Treating Reflex Sympathetic Dystrophy
Treatment for reflex sympathetic dystrophy (RSD), also known as complex regional pain syndrome (CRPS-1), starts with therapy that teaches you ways to move the affected region. But if your pain prevents this therapy, you may have other treatment first. No matter what the treatment, the sooner you get it, the better your chance to get better.
Physical, occupational, and hand therapy
Physical, occupational, and hand therapy aim to improve movement, build strength, and reduce pain. Which therapy you receive depends on which part of your body is affected by RSD. The goal of therapy is to help you to learn ways to use the affected region as normally as possible. For instance, if RSD affects your leg and foot, you may work with a therapist to walk more. Or, if you’ve lost some hand or arm use, you may learn exercises to regain some of that function.

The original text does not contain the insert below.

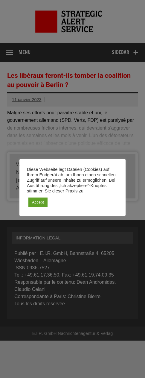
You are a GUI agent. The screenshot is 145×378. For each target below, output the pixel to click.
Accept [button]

Treatment also may include desensitization. This involves rubbing different textures on the injured region. Heat or cold also may be used. Treatment can help you get used to things touching your hand or foot. This may help reduce pain in the long term.
Your healthcare provider may suggest certain treatments for your symptoms. The goal is to reduce your pain and to get you moving again. Treatment may include:
Oral medicines to relieve pain including ion channel blockers such as gabapentin or medicines to reduce sympathetic nerve activity, such as phenoxybenzamine
Corticosteroids and other anti-inflammatory medicines can be useful
Lidocaine patches or other topical medicines
Nerve blocks to stop pain signals
Spinal cord stimulators to send electrical signals that block pain
Sympathectomy to destroy an autonomic nerve that might contribute to the pain. This is done either through chemical injection or surgery.
Electroacupuncture may help treat early, mild cases
RSD is complex and painful. You may feel depressed or angry about having it. Psychological therapy and RSD support groups may help you deal with those feelings. Other treatment also may help you cope. Biofeedback, for instance, can make you more aware of your body’s pain signals. This may help you learn how to control pain and the stress it may cause.